[GIVEN REQUEST] Copy out every line of the material that contains the word "Image", matching uppercase and lowercase exactly.

— start of INFORMATION GIVEN —

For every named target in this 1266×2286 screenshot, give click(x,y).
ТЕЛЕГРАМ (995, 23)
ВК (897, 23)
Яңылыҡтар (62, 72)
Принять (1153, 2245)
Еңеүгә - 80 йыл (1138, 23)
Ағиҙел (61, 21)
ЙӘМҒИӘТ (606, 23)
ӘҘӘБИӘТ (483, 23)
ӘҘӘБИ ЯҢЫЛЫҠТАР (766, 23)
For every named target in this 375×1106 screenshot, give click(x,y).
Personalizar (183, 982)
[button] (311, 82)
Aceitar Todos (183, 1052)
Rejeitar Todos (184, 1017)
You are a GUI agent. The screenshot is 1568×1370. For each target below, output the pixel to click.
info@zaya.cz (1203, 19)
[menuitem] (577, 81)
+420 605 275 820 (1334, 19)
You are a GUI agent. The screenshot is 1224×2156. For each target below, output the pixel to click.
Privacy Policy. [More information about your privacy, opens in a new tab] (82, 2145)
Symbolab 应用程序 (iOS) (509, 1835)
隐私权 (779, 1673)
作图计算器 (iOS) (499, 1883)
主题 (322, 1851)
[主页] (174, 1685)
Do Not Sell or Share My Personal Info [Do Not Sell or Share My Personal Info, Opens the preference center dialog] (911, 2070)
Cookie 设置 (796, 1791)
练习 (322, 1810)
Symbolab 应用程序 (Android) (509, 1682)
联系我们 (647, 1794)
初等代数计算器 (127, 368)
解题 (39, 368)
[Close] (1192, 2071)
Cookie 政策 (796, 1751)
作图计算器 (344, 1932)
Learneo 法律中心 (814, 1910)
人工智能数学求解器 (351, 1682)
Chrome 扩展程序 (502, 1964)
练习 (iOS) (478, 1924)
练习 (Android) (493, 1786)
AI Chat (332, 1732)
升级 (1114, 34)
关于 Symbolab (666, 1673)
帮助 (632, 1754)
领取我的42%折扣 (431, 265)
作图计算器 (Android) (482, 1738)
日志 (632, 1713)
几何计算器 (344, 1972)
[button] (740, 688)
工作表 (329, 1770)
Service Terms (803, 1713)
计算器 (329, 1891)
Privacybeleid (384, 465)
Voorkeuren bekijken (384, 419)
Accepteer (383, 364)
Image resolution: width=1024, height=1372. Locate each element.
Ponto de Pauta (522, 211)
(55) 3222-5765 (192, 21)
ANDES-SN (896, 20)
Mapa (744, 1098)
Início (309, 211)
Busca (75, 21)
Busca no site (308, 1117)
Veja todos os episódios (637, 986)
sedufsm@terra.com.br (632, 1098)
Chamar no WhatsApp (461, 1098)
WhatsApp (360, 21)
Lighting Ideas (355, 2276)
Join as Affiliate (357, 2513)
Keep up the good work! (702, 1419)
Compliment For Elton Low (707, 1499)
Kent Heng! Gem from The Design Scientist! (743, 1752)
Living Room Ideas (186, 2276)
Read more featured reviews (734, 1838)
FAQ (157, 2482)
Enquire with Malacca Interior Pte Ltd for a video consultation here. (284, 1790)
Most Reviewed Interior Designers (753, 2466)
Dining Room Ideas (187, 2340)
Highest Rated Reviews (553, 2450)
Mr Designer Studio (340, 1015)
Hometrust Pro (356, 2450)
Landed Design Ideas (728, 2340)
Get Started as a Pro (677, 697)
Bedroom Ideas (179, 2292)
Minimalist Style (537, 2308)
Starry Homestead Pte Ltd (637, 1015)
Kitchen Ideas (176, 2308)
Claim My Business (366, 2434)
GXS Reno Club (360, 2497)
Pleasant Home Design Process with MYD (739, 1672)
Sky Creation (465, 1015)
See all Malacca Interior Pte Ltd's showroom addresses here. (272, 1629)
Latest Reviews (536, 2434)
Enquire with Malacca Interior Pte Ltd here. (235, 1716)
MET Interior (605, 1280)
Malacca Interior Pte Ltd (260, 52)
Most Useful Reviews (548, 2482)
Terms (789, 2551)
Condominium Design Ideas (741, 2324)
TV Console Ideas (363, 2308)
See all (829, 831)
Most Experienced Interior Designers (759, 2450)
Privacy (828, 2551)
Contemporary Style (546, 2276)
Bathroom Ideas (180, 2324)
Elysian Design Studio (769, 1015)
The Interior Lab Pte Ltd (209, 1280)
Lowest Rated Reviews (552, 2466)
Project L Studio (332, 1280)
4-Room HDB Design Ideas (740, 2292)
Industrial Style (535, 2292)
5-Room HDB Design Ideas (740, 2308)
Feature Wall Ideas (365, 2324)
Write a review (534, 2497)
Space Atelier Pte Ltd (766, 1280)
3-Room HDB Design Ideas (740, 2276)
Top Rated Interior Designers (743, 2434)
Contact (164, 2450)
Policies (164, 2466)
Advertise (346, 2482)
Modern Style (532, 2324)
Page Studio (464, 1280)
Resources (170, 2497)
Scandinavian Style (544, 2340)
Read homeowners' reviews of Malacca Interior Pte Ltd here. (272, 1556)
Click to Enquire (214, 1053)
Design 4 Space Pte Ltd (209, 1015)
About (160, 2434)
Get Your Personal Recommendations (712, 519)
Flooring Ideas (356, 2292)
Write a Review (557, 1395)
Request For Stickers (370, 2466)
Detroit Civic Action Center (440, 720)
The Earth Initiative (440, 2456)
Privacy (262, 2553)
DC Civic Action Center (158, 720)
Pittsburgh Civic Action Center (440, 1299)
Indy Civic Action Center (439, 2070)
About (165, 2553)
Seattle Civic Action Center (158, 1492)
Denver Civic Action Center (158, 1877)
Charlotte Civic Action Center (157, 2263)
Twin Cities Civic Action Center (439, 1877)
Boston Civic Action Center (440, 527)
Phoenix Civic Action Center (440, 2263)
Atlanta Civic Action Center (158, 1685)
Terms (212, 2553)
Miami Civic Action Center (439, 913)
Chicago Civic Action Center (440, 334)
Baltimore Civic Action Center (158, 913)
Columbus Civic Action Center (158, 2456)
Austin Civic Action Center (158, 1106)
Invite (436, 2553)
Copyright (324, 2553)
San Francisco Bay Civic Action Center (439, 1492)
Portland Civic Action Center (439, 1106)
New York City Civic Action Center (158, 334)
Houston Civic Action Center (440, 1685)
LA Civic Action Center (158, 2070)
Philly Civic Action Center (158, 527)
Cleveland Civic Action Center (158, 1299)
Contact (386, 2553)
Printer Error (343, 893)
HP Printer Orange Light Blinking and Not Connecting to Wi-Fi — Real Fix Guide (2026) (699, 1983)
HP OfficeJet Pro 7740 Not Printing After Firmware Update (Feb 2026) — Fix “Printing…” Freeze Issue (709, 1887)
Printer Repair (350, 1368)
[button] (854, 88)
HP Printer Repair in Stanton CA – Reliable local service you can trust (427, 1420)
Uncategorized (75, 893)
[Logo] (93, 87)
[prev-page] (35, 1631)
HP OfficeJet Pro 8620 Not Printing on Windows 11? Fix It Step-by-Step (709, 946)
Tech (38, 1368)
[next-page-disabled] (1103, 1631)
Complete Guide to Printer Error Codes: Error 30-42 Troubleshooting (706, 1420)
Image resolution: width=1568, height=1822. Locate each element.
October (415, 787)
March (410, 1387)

— end of INFORMATION GIVEN —

[SOLUTION FOR THIS TASK]
Image resolution: width=1024, height=1372. Locate each element.
Image resolution: width=1568, height=1822. Locate each element.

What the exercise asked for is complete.